In response, US President Bill Clinton ordered two carrier battle groups to move away from the island. One even passed through the Taiwan Strait.
Beijing was forced to retreat.
“But then Beijing decided to build up military power in order to succeed in imposing its will at some later date and avoid repeated humiliation by the US Navy,” Bulletin analysts wrote.
The result of this confrontation is a colossal build-up and modernization of the navy, aviation and missile forces of China.
“Assumptions that the United States will win any conflict are reckless at best,” says Bandow. “Geography is strongly against the US. American forces will operate thousands of miles from home, while the Chinese will be able to use the numerous military bases on the mainland.”
And allied support from countries including Japan, South Korea and Australia, he says, is uncertain.
Bulletin analysts Diamond and Ellis agree that military deterrence requires a united front.
“Taiwan and the United States, as well as our key allies Japan and ideally Australia, must demonstrate a clear determination to fight and a willingness to win. This will require a rapid improvement in the composition of forces and positions.
No surrender, no retreat?
“There is no consensus on whether China will use force to ‘reunite’ Taiwan with the mainland, and if so, when. But most experts agree that the risk is increasing dramatically, and the time horizon has now been reduced from decades to years,” Bulletin analysts say.

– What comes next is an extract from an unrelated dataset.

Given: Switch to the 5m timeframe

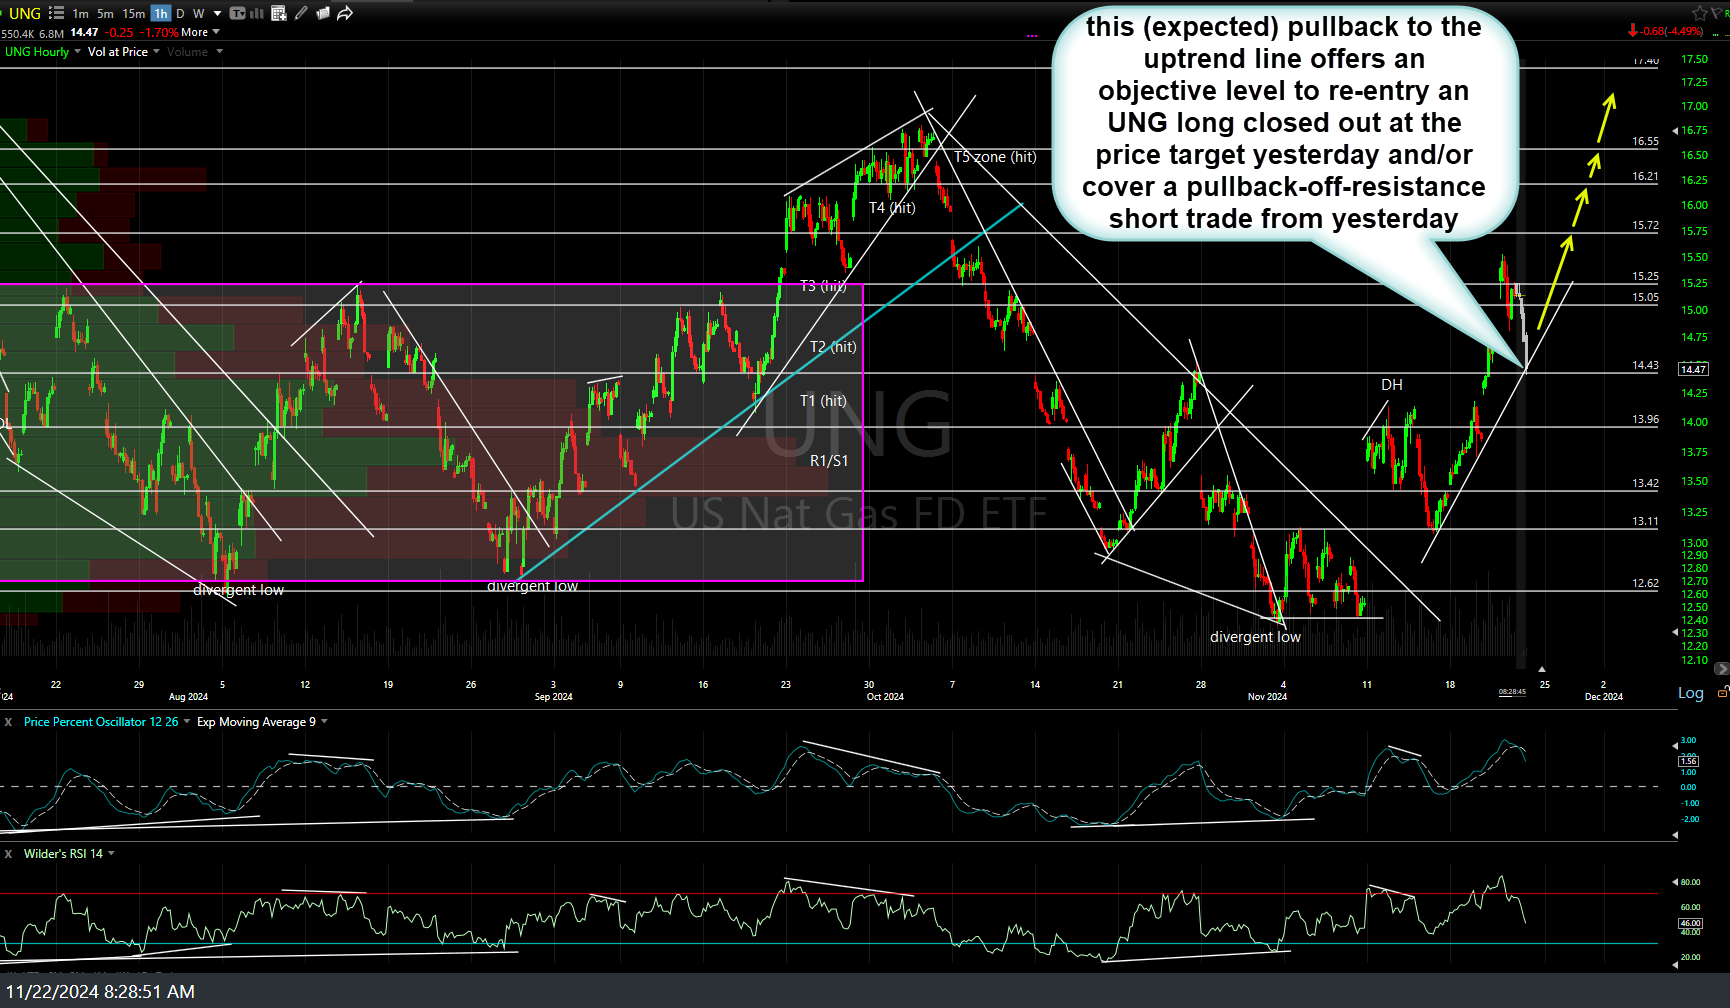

“We can’t waste time. We must embark on a comprehensive containment strategy through force and preparedness because some steps will take years to complete.”
This is apparently why AUKUS and Australia are spending $368 billion on nuclear submarines. Japan and South Korea are also dramatically increasing their defense budgets.
However, military means are only part of the deterrence equation.
“Beijing must realize that a military attack on Taiwan would destroy the Chinese economy and thus seriously jeopardize the power of Xi Jinping,” write Diamond and Ellis.
“Now we are in a race against time to reduce our dependence on the Chinese economy … so that we have room to maneuver to impose devastating sanctions against the Chinese state that has committed undisguised aggression against Taiwan, even if these sanctions also impose great pain on our own economy.”
But the firefight is also dangerous for Washington and its allies.
“A war with China will not be a cakewalk or even a devastating setback suffered by the United States in Iraq and Afghanistan,” says Bandlow. “A conflict with the PRC will certainly be disastrous and could lead to the death of the country if attempts to limit the escalation fail.”